What you are asked to do: Make an exact copy of the lines from the one holding "Task: Click the 24,0 débit volumique value" through the end of the entries below, both ends kept, and of nothing else. Exclude pictures.

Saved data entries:
_ _ _

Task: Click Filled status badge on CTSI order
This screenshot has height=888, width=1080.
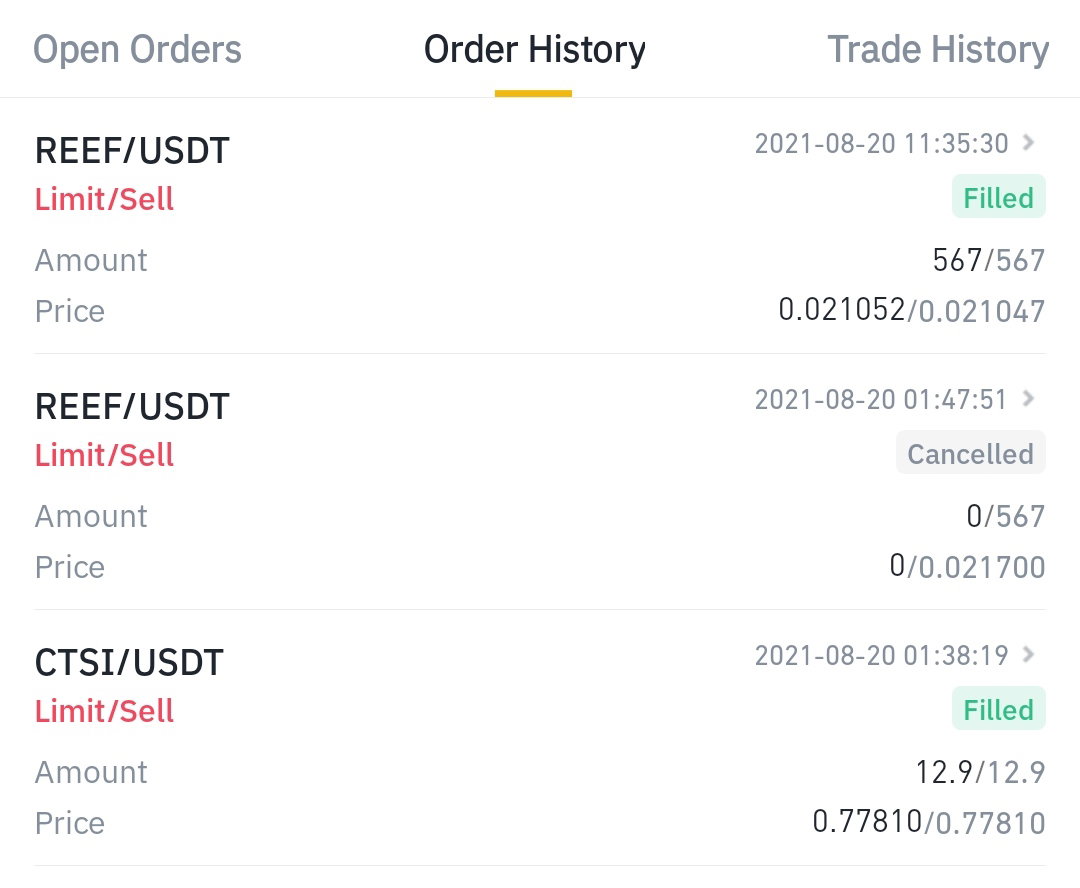Action: point(999,709)
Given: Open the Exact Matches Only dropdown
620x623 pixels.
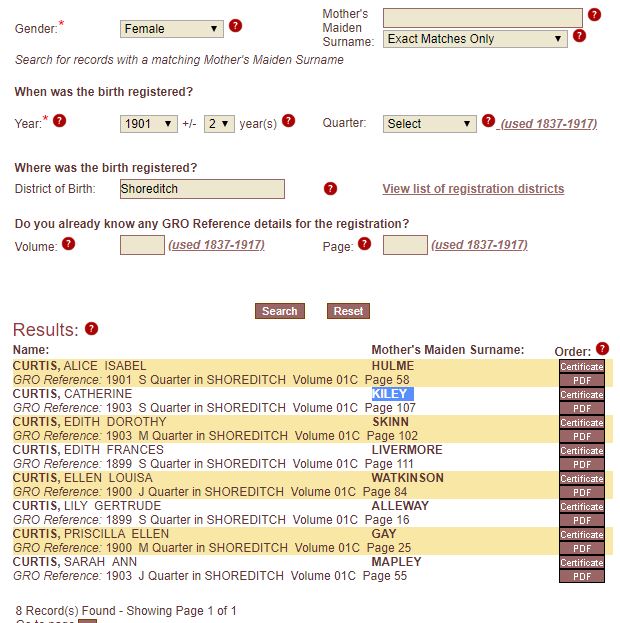Looking at the screenshot, I should (475, 39).
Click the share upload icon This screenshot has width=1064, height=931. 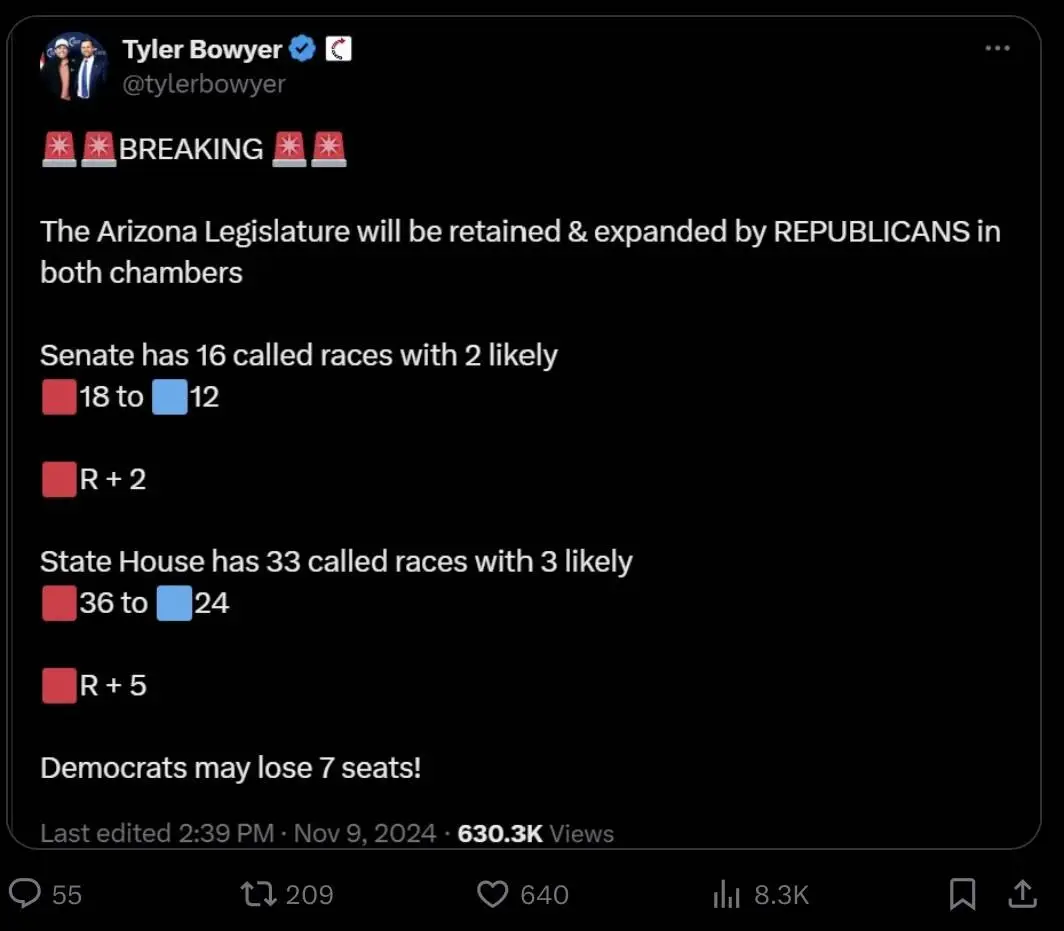[1021, 893]
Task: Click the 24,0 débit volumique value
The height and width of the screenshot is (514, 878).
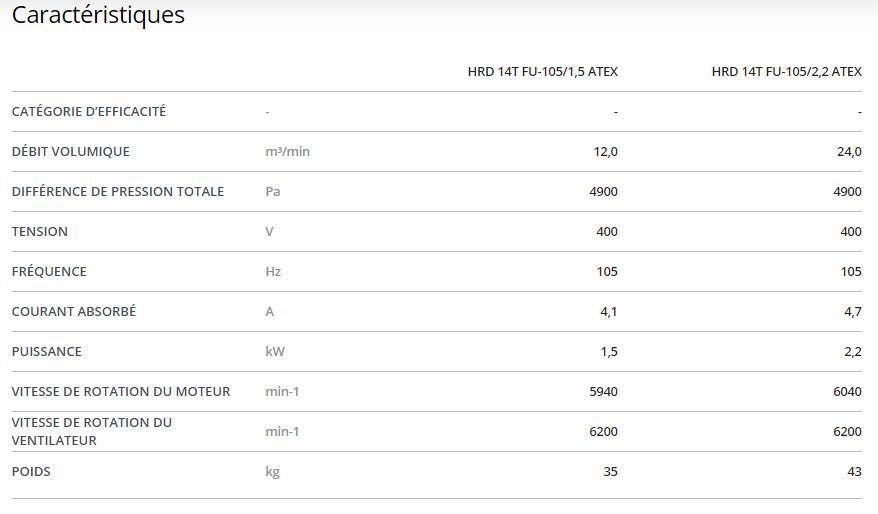Action: (x=850, y=152)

_ _ _

Task result:
Task: Click the 24,0 débit volumique value
The height and width of the screenshot is (514, 878).
Action: (x=850, y=152)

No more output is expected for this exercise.